How Does a Doctor Clean Your Ears?

The ear naturally produces cerumen, commonly known as earwax, a mix of glandular secretions, dead skin cells, and hair. This substance serves a protective function by lubricating the ear canal and trapping foreign particles like dust and dirt. Usually, jaw motion helps move the cerumen gradually out of the ear canal, creating a natural self-cleaning process. If this mechanism fails, it leads to excessive buildup or blockage. When this accumulation causes symptoms or prevents a proper ear examination, it is medically termed cerumen impaction, requiring professional removal.

Determining the Need for Professional Cleaning

A doctor’s initial step involves discussing the patient’s symptoms, which often include a sensation of fullness or pressure in the ear. Patients frequently report reduced hearing, persistent ringing (tinnitus), or a mild earache. Sometimes, the impaction can cause dizziness or a cough due to nerve irritation in the ear canal.

To confirm cerumen impaction, the doctor performs a visual assessment using an otoscope. This device, equipped with a light and a magnifying lens, allows the practitioner to inspect the ear canal and eardrum directly. Visualizing the degree of buildup dictates the choice of the most appropriate removal method. The diagnosis is made when wax accumulation causes symptoms or obstructs the view of the tympanic membrane, which is necessary for a complete examination.

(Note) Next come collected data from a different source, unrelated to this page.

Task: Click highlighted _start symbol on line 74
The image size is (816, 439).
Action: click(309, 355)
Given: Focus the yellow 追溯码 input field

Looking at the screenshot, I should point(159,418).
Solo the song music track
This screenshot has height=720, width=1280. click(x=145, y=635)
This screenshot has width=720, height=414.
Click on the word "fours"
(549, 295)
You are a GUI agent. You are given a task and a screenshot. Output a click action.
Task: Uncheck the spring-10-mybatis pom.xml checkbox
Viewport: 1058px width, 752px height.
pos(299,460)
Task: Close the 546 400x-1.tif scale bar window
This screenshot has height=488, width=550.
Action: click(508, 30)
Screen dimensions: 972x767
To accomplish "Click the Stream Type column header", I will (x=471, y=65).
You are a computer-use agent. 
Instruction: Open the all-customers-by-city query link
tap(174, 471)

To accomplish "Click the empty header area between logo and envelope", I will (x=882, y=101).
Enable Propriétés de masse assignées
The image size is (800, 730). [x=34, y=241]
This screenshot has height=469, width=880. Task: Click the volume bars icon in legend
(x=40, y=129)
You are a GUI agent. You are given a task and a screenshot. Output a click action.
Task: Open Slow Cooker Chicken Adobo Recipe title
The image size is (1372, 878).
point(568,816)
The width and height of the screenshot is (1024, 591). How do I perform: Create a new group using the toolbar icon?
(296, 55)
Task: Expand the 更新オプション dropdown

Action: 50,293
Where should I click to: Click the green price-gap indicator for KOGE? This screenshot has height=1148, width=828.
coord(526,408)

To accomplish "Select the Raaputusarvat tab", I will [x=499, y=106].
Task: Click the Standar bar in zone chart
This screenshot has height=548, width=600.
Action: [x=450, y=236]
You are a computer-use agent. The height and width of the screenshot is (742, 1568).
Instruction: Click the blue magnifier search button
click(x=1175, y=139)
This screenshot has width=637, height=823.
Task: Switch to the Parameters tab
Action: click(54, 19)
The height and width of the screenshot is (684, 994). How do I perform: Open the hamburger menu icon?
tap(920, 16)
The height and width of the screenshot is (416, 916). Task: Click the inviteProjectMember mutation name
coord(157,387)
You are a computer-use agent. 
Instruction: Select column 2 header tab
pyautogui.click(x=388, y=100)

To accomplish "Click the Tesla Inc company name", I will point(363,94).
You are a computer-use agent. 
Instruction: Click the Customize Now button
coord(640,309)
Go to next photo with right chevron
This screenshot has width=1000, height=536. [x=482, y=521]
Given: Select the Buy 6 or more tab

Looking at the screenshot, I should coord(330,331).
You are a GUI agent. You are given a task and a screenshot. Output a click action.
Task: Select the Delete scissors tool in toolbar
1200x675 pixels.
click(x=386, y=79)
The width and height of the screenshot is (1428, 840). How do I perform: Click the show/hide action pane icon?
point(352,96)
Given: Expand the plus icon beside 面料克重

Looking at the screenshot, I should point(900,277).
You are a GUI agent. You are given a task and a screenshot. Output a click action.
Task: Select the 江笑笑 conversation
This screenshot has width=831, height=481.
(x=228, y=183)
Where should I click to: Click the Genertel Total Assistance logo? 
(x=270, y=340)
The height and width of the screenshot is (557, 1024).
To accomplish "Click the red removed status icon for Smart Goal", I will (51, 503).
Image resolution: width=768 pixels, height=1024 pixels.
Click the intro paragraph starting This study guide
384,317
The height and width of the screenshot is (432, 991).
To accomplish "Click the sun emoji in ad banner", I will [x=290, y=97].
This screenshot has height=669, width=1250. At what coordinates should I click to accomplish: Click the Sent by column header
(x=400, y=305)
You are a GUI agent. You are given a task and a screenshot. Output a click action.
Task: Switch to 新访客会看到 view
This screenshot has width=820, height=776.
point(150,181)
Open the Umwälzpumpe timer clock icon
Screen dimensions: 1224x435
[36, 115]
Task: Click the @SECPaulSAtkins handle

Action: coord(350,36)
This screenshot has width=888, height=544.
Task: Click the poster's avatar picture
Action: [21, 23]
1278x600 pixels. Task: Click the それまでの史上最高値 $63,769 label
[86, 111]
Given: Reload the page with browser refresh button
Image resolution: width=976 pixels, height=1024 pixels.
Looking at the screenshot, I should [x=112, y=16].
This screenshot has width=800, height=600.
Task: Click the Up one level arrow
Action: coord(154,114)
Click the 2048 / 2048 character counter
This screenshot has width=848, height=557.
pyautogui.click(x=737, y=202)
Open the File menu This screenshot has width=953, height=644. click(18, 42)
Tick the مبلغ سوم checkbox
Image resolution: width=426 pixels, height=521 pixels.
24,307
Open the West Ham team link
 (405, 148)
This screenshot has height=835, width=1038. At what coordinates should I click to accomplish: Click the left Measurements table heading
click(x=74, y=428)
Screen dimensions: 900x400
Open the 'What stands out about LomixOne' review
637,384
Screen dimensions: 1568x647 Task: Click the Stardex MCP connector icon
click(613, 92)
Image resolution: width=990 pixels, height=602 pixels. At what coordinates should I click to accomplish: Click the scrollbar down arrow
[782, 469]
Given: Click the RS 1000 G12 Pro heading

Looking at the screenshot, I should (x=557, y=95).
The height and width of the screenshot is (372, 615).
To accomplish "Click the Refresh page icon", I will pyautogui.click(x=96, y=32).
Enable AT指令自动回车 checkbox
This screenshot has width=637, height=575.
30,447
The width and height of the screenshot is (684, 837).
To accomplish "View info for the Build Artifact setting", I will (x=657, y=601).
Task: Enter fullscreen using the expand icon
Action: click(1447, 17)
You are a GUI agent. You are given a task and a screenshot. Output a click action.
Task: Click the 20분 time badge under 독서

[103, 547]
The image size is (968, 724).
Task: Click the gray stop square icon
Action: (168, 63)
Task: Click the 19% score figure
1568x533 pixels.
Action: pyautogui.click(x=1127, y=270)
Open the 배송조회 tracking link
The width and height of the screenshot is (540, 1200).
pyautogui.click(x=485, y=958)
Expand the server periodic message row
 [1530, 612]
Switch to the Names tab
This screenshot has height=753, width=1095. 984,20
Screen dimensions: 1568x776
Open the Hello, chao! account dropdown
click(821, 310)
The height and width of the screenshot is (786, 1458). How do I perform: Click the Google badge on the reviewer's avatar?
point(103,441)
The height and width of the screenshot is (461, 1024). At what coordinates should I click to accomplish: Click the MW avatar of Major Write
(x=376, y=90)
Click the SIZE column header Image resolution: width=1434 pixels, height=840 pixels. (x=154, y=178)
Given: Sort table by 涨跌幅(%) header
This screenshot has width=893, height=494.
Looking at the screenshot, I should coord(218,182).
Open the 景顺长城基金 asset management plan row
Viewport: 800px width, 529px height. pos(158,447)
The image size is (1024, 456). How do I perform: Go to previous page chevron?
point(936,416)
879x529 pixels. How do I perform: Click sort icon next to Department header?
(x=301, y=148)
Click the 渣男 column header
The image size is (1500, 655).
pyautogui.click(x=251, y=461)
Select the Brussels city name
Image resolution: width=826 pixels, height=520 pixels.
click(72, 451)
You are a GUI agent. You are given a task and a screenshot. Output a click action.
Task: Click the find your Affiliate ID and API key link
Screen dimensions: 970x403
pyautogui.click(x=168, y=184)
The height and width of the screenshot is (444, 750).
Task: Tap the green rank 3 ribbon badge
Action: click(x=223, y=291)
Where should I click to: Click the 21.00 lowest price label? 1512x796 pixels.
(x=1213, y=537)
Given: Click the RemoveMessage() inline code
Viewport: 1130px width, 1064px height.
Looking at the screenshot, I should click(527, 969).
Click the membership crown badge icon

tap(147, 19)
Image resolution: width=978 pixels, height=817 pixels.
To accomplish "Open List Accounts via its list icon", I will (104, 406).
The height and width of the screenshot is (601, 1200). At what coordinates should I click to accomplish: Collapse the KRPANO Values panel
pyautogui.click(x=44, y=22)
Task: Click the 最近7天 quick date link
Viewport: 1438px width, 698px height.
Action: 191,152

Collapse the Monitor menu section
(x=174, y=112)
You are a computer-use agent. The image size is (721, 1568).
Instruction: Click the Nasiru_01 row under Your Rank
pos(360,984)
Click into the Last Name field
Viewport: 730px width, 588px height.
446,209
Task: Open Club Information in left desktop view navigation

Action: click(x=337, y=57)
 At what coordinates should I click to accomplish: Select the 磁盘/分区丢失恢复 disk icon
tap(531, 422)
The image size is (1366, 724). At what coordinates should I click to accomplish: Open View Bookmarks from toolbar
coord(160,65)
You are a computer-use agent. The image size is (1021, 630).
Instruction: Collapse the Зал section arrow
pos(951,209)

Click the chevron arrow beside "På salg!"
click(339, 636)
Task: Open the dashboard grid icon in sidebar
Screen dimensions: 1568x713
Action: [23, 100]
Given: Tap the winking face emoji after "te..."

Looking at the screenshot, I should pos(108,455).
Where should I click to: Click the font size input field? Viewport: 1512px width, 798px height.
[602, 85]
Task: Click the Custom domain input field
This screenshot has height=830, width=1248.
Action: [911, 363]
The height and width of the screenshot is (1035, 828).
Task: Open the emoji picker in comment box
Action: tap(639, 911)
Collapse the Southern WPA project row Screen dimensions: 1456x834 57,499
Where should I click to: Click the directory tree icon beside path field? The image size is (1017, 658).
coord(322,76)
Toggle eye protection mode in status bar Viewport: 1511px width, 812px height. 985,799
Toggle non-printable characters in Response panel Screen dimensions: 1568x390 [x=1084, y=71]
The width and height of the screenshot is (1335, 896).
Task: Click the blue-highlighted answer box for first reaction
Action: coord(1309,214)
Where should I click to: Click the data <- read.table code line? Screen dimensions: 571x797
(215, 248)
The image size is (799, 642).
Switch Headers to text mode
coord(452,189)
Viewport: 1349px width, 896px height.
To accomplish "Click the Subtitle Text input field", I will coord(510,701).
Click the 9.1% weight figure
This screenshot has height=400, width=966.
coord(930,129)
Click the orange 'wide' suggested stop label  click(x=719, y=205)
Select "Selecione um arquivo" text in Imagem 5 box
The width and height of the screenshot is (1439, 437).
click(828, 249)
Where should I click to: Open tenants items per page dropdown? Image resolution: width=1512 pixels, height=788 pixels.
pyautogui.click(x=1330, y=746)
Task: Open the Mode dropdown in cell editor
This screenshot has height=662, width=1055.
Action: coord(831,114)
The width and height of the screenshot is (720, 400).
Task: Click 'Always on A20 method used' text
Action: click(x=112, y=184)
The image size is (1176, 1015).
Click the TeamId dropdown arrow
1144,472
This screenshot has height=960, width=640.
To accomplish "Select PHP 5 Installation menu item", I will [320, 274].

Water-Based Removal (Irrigation) Techniques

One common method for removing soft or moderately firm cerumen is ear irrigation, also called syringing or lavage. This technique uses a steady stream of fluid to gently flush the wax out of the ear canal. The fluid is typically warmed water or a saline solution, as using a solution that is too cold or too hot can induce temporary dizziness or vertigo.

Before flushing begins, the doctor may recommend pre-softening the wax using cerumenolytic drops for several days. These drops, which can contain agents like hydrogen peroxide, mineral oil, or carbamide peroxide, help break down the wax plug, making it easier to dislodge. During the procedure, the water is delivered using a specialized syringe or a low-pressure electronic irrigation device.

The practitioner directs the solution flow along the wall of the ear canal, aiming the stream away from the eardrum. This directional flow pushes the wax outward and minimizes injury risk. The water then flows into a basin held beneath the ear, carrying the dislodged cerumen. This method is avoided if the patient has a known or suspected eardrum perforation, a history of ear surgery, or an active ear infection, as introducing liquid could lead to complications.

Specialized Mechanical and Suction Methods

When irrigation is unsuitable or ineffective, doctors use specialized methods involving physical removal under direct visualization. This approach is preferred for patients with very hard, deeply impacted wax or those with contraindications to water-based methods, such as a compromised eardrum. These techniques require more specialized training and precision.

Mechanical Removal

Mechanical removal utilizes small, specialized hand-held instruments like curettes, loops, or micro-hooks. The doctor carefully inserts the chosen tool past the wax and gently scrapes, curls, or levers the cerumen out of the ear canal. The choice of instrument depends on the consistency of the wax, with forceps being more effective for dry, flaky cerumen.

Microsuction

The most precise technique is microsuction, which employs a miniature, low-pressure suction pump with a fine, sterile tip. The doctor uses a binocular operating microscope or specialized magnifying loupes to maintain a clear, illuminated, and magnified view of the ear canal. This direct visualization allows for targeted wax removal while minimizing contact with the sensitive skin of the ear canal. Microsuction is a safer, water-free option for patients at higher risk of infection or injury, such as those with diabetes or recurring ear problems.